Calculation of common factors. The methods of factor analysis are usually divided into two groups: simplified and modern approximating [13]. Currently, the methods of the second group are mainly used, which assume that the first, approximate solution has already been found and is optimized in some way by subsequent steps. The maximum likelihood method is considered to be the most accurate and at the same time the most difficult [14,15]. However, the method of the main factors, which is included in most modern PPSP, has become the most widespread. It is based on the MGK, which allows you to obtain the initial factor loads in the m-dimensional feature space. After that, the transition from the m-dimensional space to the k-dimensional space of common factors is carried out, as a result of which those axes along which the observed variability does not go beyond the accepted errors are removed.
Then the secondary rotation of the axes is carried out already in the space of k common factors in such a way that as many factor loads as possible turn out to be close to zero, and the remaining factor loads, on the contrary, would be as close as possible to ± 1. This procedure is called the principle of simple structure. As a result, the variance of observations is redistributed and at the same time, the geometric structure of the source data is distorted. In cases where the best interpretability of the results is achieved, the use of MFAs can be considered justified.
Thus, the general block diagram for calculating common factors can be presented as follows (Figure 1).
X is a matrix of initial data of size mхn;
Z is a standardized matrix of the same size;
R is a correlation matrix of size mхm;
Rh is a reduced correlation matrix of size mхm;
λ is a vector column of eigenvalues of the matrix Rh with length m;
A0 is a matrix of initial factor loads of size mхm;
λk is a vector column of eigenvalues of the matrix Rh of length k;
A is the matrix of final factor loads of size kхm;
F is the matrix of main factors of size kхn.
The first difference between MFA and MGK begins from the moment of transition from the usual correlation matrix to the reduced one, in which there are commonalities on the main diagonal instead of units. Recall that generality is a fraction of the variance of variables that can be explained through common factors.
In general, the magnitude of the generality can be written as h2 = 1 – u2, where u2 is the variance of the characteristic. To determine the generality, several methods are used: the method of the greatest correlation, the Barth method, the triad method, the small centroid method, and the method of the square of the multiple correlation coefficient [13,15,16]. Most often, by default, the PPSP uses the latter method, according to which the value R2 is calculated for each variable with all other variables and substituted for the main diagonal instead of one.
Another important difference between the MFA and the CIM is the implementation of a procedure for the secondary rotation of common factors to improve their interpretability. In accordance with the principle of a simple structure, its main task, which consists of assessing the sufficiency of the number of turns, is usually solved on the basis of special criteria based on the representation of the variance of factor loads as a measure of the complexity of the structure of factors. This variance is calculated using the formula:
where a2jq are the elements of the factor mapping matrix, i.e. the magnitude of factor loads, and k is the number of common factors.
It follows from formula (18) that the value of the variance will be maximum when one of the values of the squared loads is equal to the community h2j, and all other elements in the line are zero. It is precisely in maximizing the criterion (18) by rotating the coordinate axes that the essence of the orthogonal rotation of the factor space consists. For this purpose, the following criteria are used [13,16]: quartimax, varimax, oblimax, quartimin, oblimin.
of these criteria, varimax, proposed by Kaiser, has been the most widely used, which best corresponds to the principle of a simple structure and has the form.

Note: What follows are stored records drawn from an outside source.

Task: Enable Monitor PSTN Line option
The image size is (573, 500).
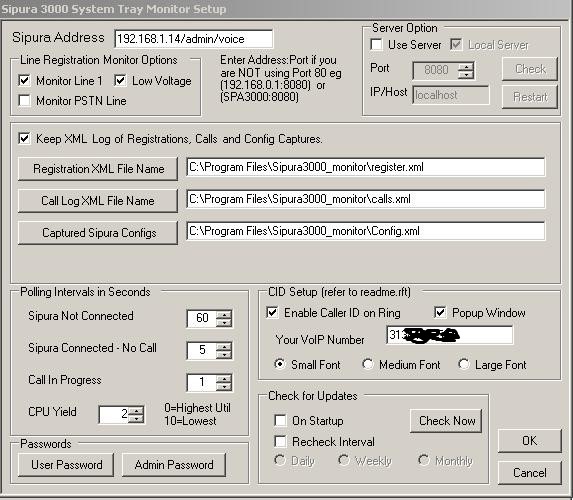Action: click(24, 100)
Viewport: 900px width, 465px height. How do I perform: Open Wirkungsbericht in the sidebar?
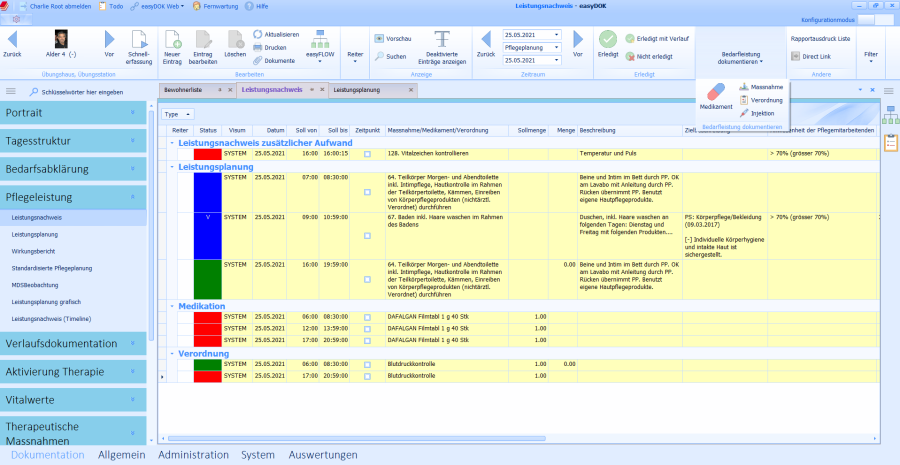[32, 251]
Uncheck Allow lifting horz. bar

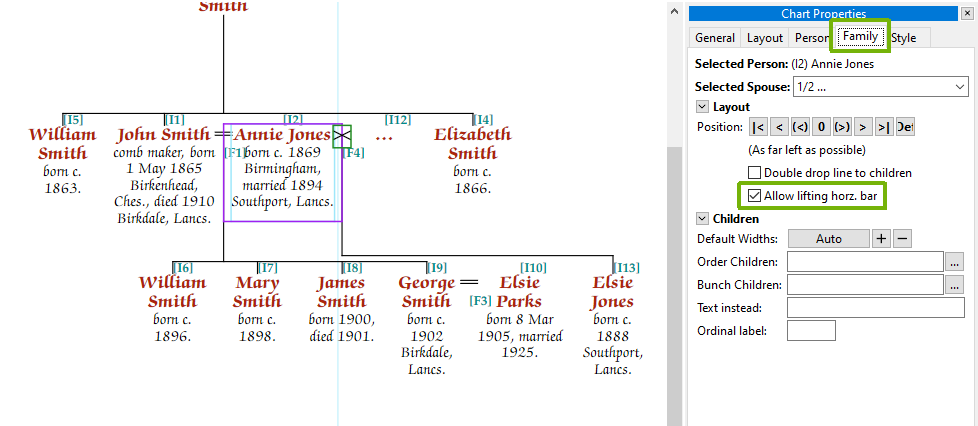tap(755, 196)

The values of aij obtained as a result of such orthogonal rotation are accepted as the final factor loads. Note that in cases where, according to the researcher, orthogonal rotation does not lead to achieving the “necessary” results, oblique rotation procedures (oblimax, quartimin, oblimin) can be used, in which the factors become correlated with each other. Obviously, this contradicts the classical formulation of the MFA problem and significantly expands the initial set of its assumptions.

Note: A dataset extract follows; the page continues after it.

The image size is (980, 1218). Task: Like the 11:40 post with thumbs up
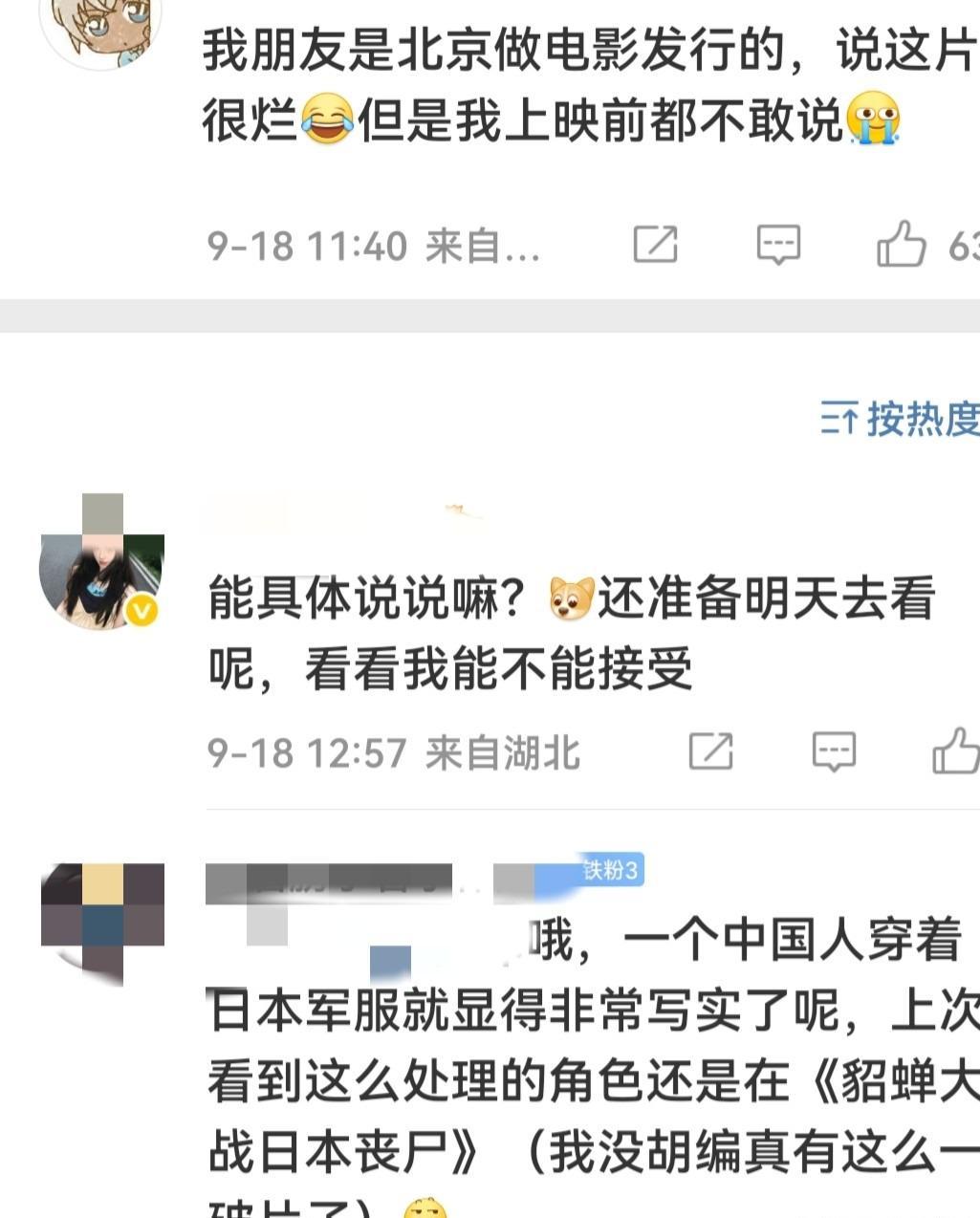tap(902, 243)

In addition, non-orthogonal rotation introduces an element of subjectivity into the already rather arbitrary rotation of the task, which is advisable for everyone to avoid, excluding experts. We also emphasize that secondary rotation distorts the geometric structure of objects in the factorial space. This can lead to both an improvement and a deterioration in the physical interpretability of the source objects.
Features of tuna distribution in the World Ocean: Tuna includes about forty species found in tropical, subtropical, and temperate latitudes of the World Ocean. The main tuna populations are distributed from 40°c to 40 ° C, although shoals of tuna are found in higher latitudes during the warmer months. According to the Food and Agriculture Organization (FAO), if the global tuna catch in 1950 was less than 1 million tons, then by 2009 it reached 6.5 million tons, i.e. it increased at a rate of about 0.1 million tons/year. At the same time, striped (40%) and yellowfin (18%) tuna make up the basis of the global catch.
Tuna live at different depths: large tunas up to depths of 300-400 m, the vertical distribution of small tunas is limited to depths up to 100 m, although they are most often found in the uppermost layer of water up to 50 m. Tuna usually migrates at a speed of 9-10 knots, sometimes up to 15-18 knots. The mass of large tunas is usually several tens of kilograms, the length is more than 1 m; the mass and length of small tunas are 3-5 kg and 50-60 cm, respectively. It is very important that tunas react very sensitively to changes in water temperature, and for each of their species there is an optimal temperature regime of habitat (Figure 2). Similarly, tunas react to changes in salinity and the transparency of the water. The optimal salinity of the water for them is 35.5 %, and the transparency is 25-30 m [17-21].
In the South China Sea, tuna distribution can be divided into two zones according to the nature of monsoon activity. During the northeast monsoon, when fishing takes place from October to March, tuna is distributed mainly in the northern part of the South China Sea and near the Paracel Islands (12o00 N - 17o00 N and from 110o00 E - 115o30E). During the southwest monsoon (from April to September), tuna is distributed in the southern part of the South China Sea and off Spratly Island (6o00 N - 11o30 N and from 108o00 E - 114o00 E).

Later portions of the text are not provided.